This page describes the dataset used in the ICPR 2024 paper "BarBeR: A Barcode Benchmarking Repository". This dataset is a collection of 8 748 real images containing barcodes of different types captured in different conditions and with polygon annotations. The dataset has been developed for training and testing barcode localization algorithms and can be used to replicate the results presented in the aforementioned paper.
The table below resumes the core information about the released dataset.
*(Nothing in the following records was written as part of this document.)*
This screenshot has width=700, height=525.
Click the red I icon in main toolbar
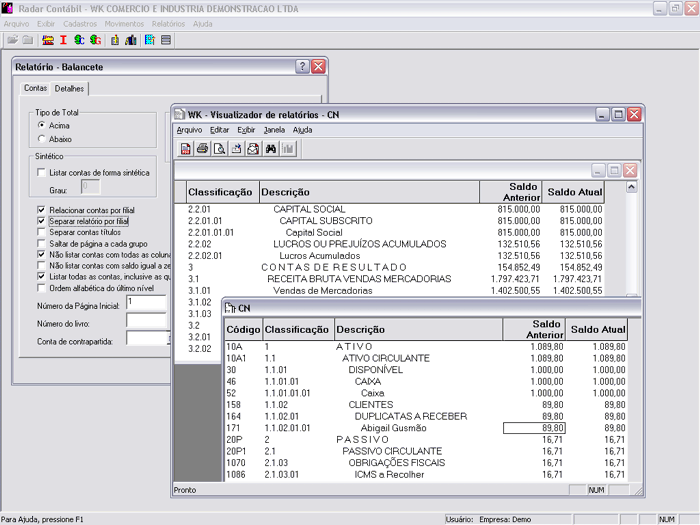tap(64, 40)
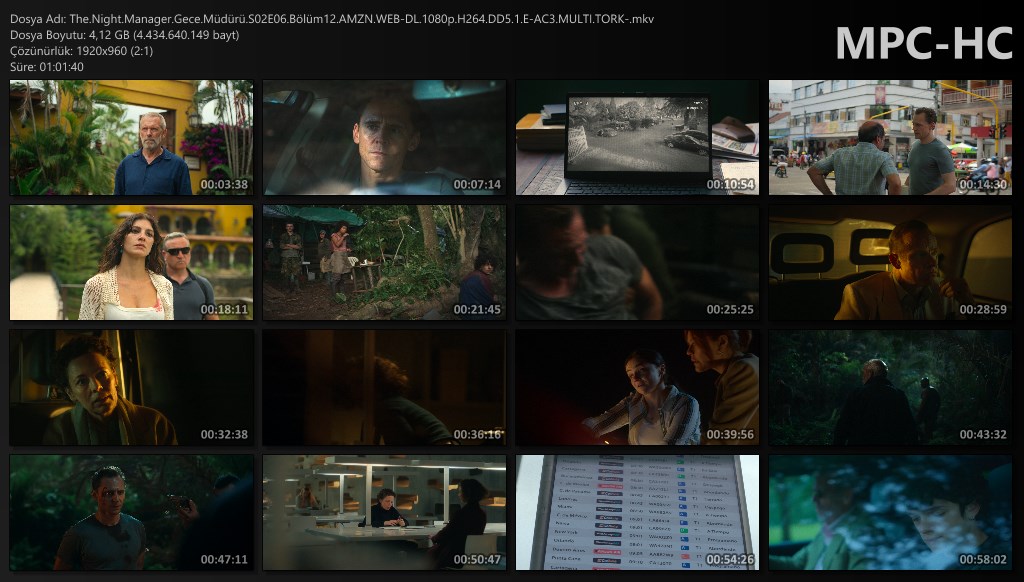Select the thumbnail timestamped 00:18:11
Viewport: 1024px width, 582px height.
coord(131,263)
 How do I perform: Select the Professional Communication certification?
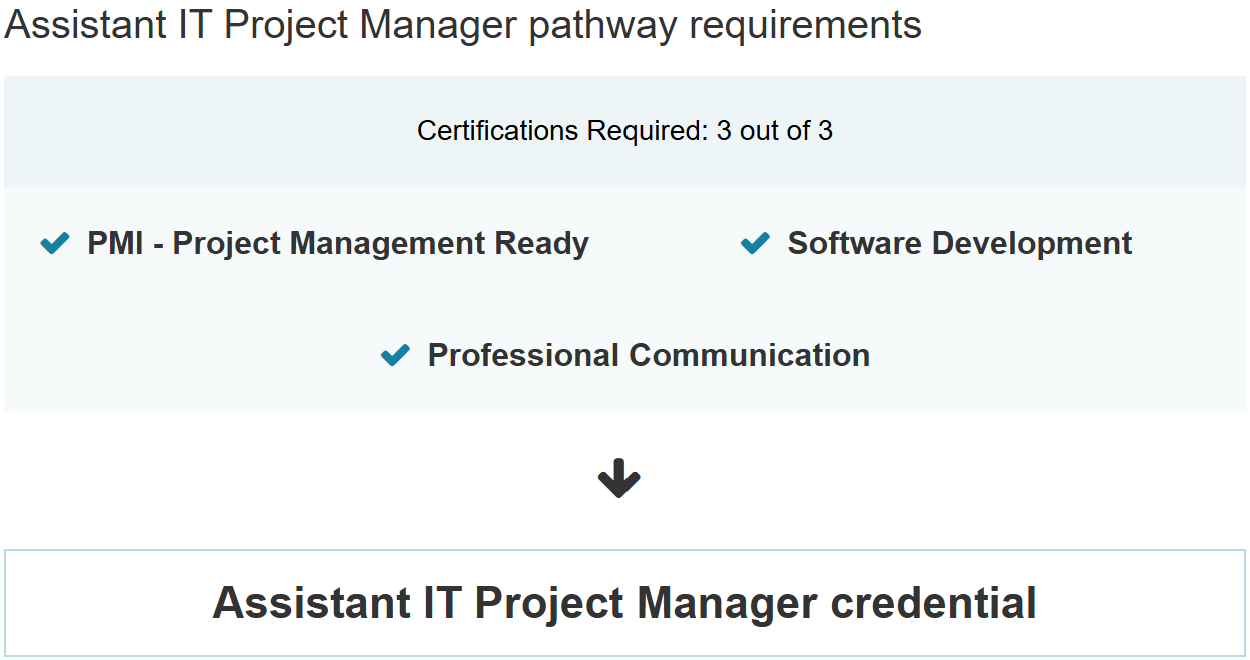click(648, 355)
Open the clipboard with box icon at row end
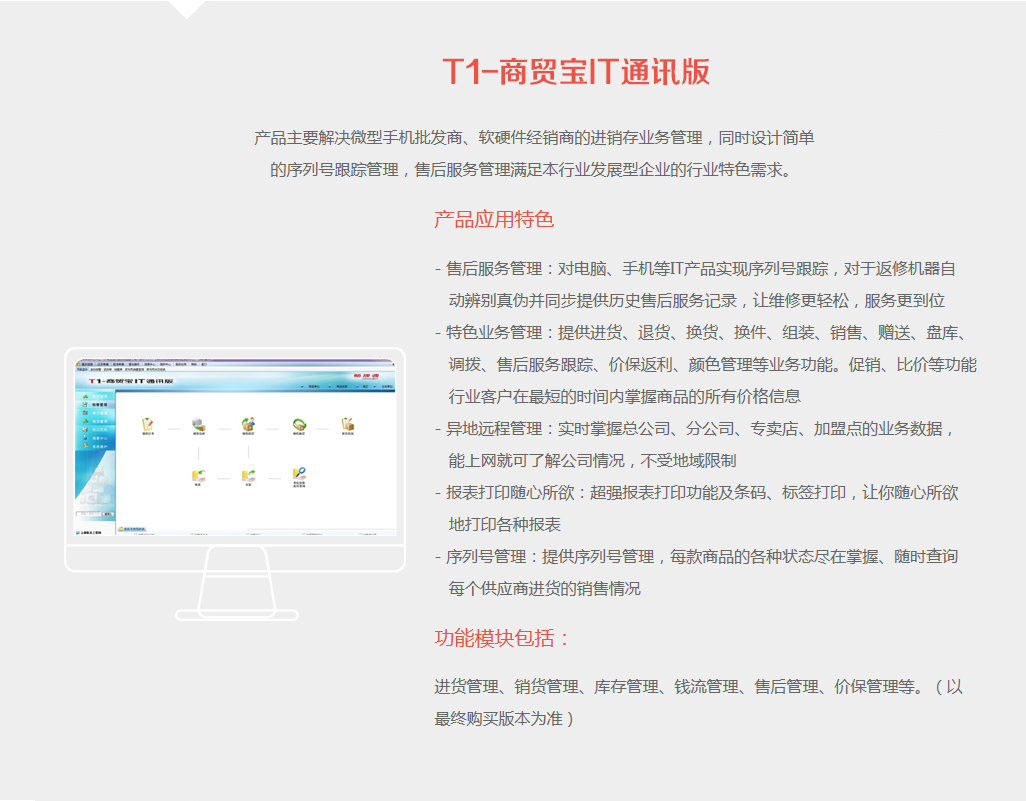1026x801 pixels. [348, 424]
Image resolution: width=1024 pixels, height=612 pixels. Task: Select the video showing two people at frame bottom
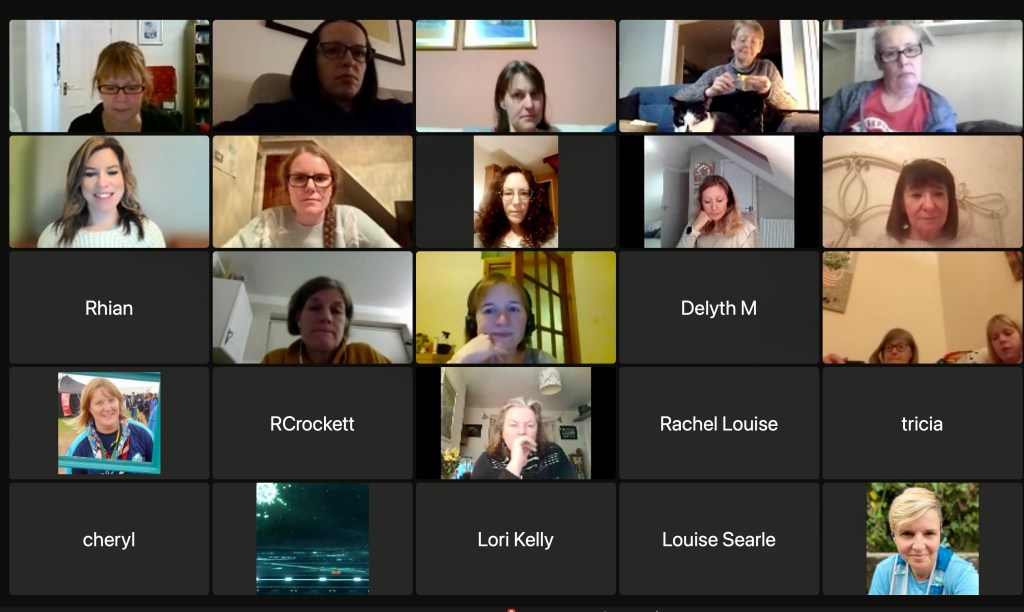(x=922, y=308)
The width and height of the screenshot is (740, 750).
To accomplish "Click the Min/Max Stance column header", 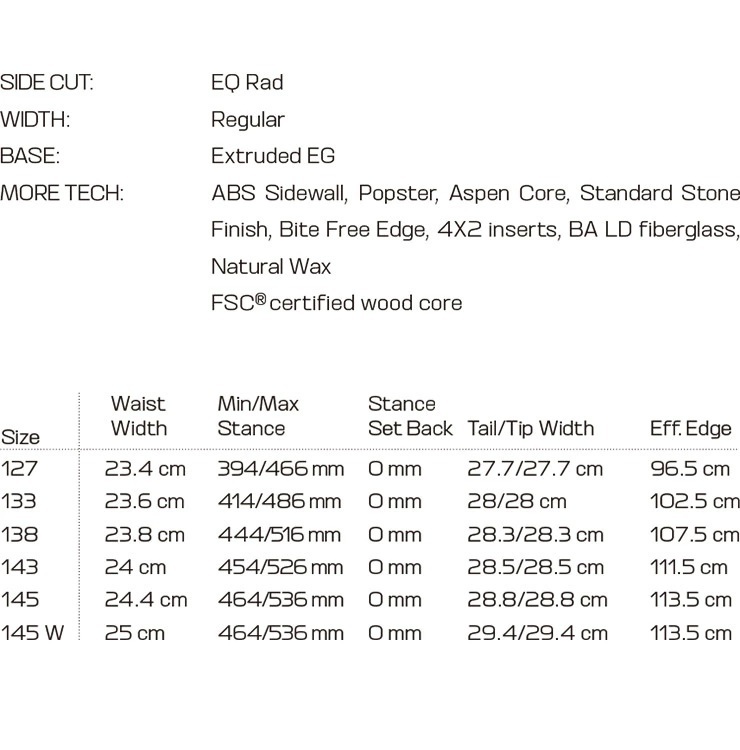I will (x=258, y=416).
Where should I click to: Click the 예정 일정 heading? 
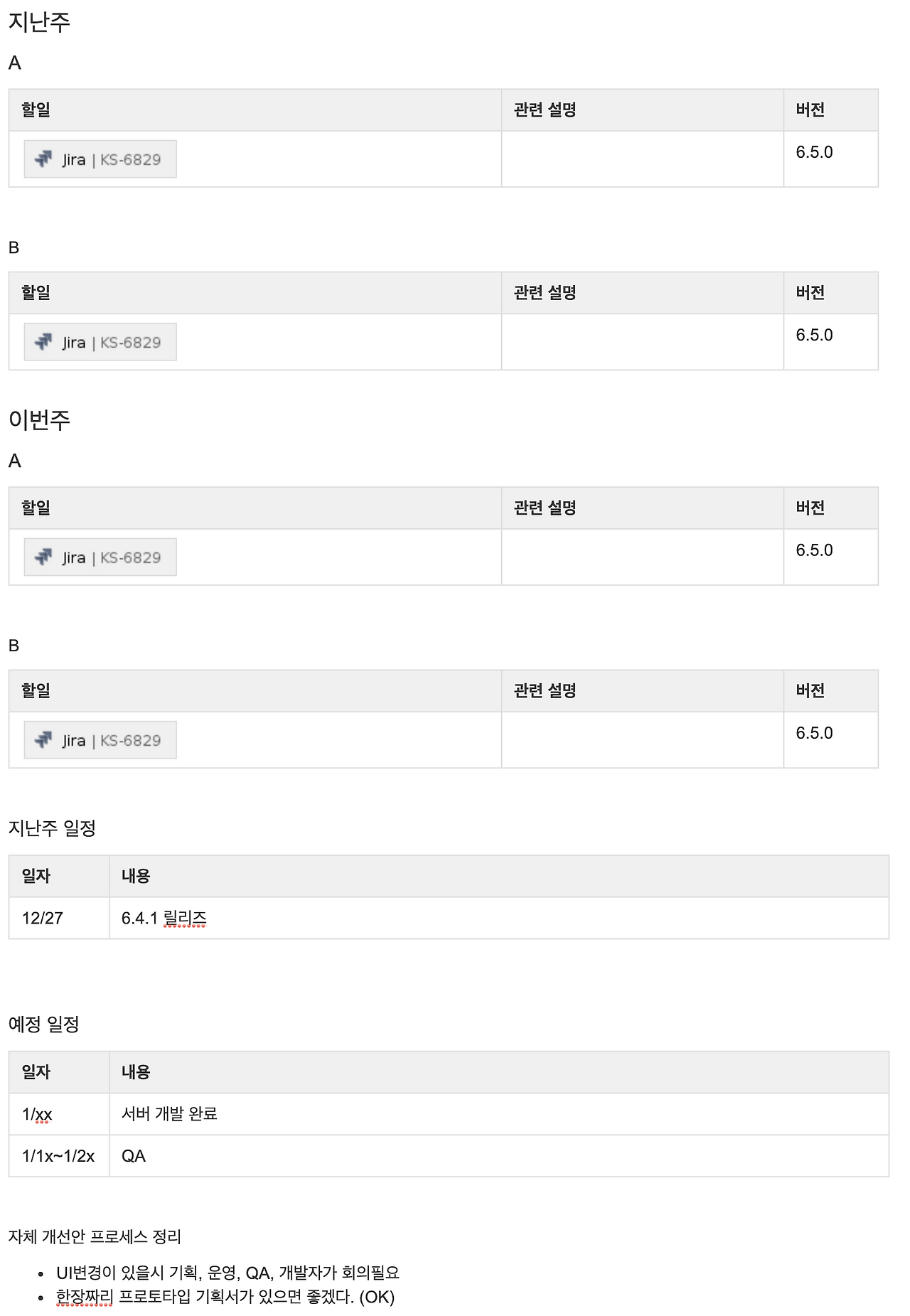click(x=43, y=1024)
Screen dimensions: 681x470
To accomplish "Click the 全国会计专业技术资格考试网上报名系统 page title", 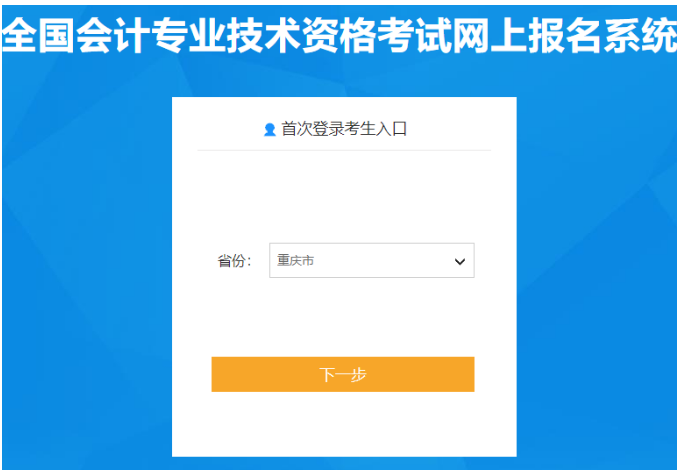I will pyautogui.click(x=340, y=36).
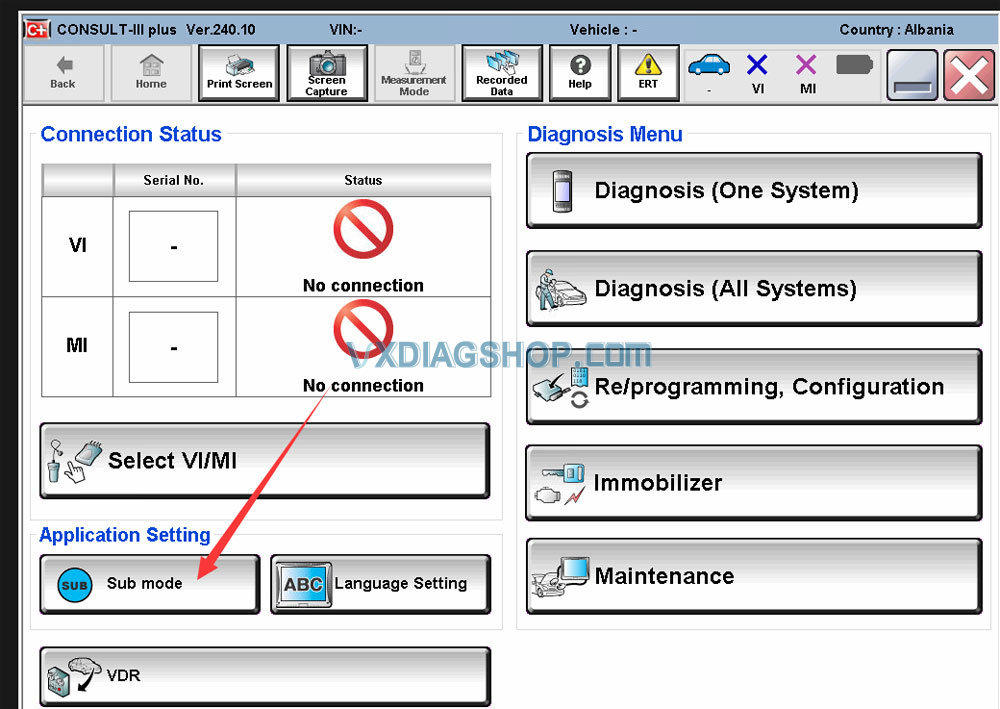Click the battery indicator icon
This screenshot has height=709, width=1000.
click(853, 65)
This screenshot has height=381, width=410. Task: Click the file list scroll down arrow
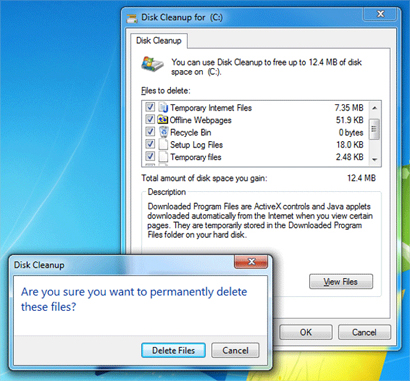tap(375, 160)
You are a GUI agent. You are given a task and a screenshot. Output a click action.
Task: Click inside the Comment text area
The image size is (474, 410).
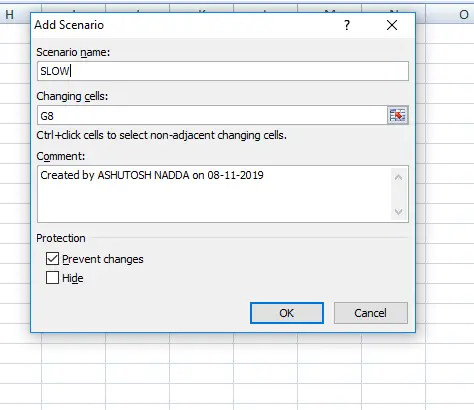(x=214, y=194)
The dataset comprises 12 smaller public datasets of 1D and 2D barcodes. Metadata has been rewritten in a unified format using the VGG annotator. The collected datasets account for 8 748 images with 9 818 annotated barcodes, 8 062 linear, and 1 756 two-dimensional. The dataset contains examples from 18 types of barcodes, of which 14 are 1D barcode symbologies (Code 128, Code 39, EAN-2, EAN-8, EAN-13, GS1-128, IATA 2 of 5, Intelligent Mail Barcode, Interleaved 2 of 5, Japan Postal Barcode, KIX-code, PostNet, RoyalMail Code, and UPC). For 2D barcodes, the included symbologies are Aztec, Datamatrix, PDF-417, and QR Code. The annotations contain the polygon shape of each barcode plus 3 important characteristics of the code: its type, it's PPE (pixels per element, other times referred to as PPM or pixels per module) and encoded string.
Field | Value |
---|---|
# Images | 8748 |
PPE Range 1D | [0.88, 24.33] |
PPE Range 2D | [1.21, 71.1] |
Annotation Format | VGG Annotator |
Lowest Resolution | [200, 141] |
Number of Objects | 9818 |
Highest Resolution | [5984, 3376] |
Number of 1D Labels | 8062 |
Number of 2D Labels | 1756 |
Number of Categories | 19 |
The BarBeR dataset follows the VGG annotation format. Datasets consist of two components: images in jpg format and a folder of JSON files with the annotations. Each barcode is assigned a polygon of 4 vertices. In total, we have 19 classes for the argument "Type", 18 of which identify a particular barcode type (Code 128, Code 39, EAN-2, EAN-8, EAN-13, GS1-128, IATA 2 of 5, Intelligent Mail Barcode, Interleaved 2 of 5, Japan Postal Barcode, KIX-code, PostNet, RoyalMail Code, UPC, Aztec, Datamatrix, PDF-417, and QR Code). The last class is the class "1D" which indicates a 1D barcode that was not automatically assigned to a category because undecodable. All these categories are automatically divided into 2 bigger groups when running the benchmark: 1D and 2D.